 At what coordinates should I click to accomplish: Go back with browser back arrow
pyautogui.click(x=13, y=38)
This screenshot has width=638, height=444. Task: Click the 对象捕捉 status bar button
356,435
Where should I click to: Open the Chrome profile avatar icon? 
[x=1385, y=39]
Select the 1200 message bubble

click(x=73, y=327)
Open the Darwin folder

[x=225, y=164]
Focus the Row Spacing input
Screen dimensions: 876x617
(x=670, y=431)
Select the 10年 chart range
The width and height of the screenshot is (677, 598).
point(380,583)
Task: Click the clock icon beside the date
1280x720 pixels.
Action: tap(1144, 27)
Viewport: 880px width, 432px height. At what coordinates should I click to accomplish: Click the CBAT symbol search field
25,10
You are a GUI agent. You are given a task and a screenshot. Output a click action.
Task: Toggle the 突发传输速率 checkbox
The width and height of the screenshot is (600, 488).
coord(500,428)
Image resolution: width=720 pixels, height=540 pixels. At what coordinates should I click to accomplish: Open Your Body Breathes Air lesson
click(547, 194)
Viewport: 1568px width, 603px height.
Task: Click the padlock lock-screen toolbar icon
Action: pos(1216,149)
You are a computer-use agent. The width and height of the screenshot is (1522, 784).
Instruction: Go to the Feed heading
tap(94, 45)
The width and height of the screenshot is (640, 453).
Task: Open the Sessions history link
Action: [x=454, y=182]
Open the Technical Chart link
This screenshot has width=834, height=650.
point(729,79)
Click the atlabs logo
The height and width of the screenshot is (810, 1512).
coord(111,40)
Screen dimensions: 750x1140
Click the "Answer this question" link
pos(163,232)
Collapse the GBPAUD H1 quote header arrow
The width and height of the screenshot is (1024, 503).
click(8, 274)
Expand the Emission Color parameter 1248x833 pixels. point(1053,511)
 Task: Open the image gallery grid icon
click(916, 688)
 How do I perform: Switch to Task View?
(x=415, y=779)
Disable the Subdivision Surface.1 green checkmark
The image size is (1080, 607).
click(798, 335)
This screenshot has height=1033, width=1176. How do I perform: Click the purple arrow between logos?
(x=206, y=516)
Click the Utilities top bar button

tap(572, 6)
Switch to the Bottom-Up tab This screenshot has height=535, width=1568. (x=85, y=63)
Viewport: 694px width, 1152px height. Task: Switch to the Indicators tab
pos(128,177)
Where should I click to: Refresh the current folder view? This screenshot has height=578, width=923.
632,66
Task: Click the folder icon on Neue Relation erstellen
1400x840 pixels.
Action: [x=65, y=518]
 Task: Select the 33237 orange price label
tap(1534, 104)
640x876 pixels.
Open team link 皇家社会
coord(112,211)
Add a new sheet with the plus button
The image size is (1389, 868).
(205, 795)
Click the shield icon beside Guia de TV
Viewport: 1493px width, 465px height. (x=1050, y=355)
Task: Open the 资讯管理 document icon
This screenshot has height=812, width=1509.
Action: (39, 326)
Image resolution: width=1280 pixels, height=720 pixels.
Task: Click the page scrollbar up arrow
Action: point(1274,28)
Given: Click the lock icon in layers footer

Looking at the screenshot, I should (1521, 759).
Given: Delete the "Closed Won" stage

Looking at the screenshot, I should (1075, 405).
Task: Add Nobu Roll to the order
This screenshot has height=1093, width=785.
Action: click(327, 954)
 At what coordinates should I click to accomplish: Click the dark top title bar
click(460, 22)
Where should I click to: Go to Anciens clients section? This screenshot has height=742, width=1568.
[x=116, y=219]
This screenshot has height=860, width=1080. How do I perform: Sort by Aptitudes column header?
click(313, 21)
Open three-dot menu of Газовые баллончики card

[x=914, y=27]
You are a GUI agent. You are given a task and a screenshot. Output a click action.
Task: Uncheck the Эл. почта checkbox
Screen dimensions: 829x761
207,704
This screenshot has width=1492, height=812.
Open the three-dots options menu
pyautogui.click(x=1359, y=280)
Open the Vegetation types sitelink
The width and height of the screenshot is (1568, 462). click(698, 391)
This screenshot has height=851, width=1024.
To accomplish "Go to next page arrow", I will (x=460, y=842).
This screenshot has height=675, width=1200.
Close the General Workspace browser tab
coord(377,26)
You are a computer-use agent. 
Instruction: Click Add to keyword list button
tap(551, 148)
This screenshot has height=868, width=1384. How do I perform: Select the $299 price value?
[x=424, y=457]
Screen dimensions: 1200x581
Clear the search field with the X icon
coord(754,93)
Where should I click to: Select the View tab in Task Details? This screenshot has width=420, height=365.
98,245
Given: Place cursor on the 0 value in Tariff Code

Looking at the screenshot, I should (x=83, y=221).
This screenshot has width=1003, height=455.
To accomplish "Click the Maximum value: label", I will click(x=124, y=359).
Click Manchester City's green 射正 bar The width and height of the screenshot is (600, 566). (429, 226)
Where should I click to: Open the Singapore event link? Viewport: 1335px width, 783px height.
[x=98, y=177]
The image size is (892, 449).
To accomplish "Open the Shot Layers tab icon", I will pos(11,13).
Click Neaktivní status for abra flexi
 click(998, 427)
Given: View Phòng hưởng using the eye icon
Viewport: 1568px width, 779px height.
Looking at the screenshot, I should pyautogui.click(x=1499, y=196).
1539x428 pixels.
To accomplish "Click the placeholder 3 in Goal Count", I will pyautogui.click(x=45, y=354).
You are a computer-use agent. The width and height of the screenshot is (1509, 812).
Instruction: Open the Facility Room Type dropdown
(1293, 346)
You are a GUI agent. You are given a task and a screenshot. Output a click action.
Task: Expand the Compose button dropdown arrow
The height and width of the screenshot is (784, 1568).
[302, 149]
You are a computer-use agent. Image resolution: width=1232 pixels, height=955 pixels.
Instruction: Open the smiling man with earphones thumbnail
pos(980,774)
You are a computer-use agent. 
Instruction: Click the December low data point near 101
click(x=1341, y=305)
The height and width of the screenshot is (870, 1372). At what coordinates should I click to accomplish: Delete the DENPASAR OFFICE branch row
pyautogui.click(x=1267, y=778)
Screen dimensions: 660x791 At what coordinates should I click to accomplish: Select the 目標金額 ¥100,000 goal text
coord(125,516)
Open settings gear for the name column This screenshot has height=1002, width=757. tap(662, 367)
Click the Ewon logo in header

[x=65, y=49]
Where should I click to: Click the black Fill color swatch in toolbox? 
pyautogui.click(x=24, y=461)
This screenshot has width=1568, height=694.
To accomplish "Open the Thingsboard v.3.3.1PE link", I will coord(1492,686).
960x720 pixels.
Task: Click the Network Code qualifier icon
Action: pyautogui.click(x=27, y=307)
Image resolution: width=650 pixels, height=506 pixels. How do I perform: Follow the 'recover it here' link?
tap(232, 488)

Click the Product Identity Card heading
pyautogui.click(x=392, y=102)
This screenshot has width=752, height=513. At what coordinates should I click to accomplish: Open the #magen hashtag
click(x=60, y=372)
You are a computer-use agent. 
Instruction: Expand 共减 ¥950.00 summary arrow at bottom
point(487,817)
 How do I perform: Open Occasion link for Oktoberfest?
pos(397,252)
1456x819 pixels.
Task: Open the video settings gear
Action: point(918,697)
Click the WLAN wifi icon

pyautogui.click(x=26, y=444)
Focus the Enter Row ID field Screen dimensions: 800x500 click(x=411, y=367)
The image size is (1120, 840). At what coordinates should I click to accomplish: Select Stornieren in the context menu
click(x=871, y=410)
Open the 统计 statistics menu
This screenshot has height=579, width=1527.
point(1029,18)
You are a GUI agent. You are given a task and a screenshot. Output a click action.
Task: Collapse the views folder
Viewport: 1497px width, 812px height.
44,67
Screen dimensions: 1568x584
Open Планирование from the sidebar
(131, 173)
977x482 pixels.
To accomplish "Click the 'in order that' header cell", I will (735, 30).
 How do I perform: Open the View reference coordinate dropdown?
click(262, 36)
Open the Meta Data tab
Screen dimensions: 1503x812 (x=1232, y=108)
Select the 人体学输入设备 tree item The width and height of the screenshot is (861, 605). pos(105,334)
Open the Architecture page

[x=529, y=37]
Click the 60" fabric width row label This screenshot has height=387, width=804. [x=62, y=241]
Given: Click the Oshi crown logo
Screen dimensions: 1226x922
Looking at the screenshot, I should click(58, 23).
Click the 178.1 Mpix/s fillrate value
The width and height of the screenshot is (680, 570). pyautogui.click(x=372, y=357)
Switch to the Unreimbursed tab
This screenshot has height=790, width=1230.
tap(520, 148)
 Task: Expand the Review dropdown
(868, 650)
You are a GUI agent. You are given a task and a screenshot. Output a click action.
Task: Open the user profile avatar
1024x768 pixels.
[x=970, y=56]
* * *
# Exercise description
Output every line of the listing as a JSON list of strings, one string per line and no blank lines, starting at the first line of the listing and ending at the line that contains "[x=1385, y=39]".

# Exercise answer
[
  " At what coordinates should I click to accomplish: Go back with browser back arrow",
  "pyautogui.click(x=13, y=38)",
  "This screenshot has width=638, height=444. Task: Click the 对象捕捉 status bar button",
  "356,435",
  "Where should I click to: Open the Chrome profile avatar icon? ",
  "[x=1385, y=39]"
]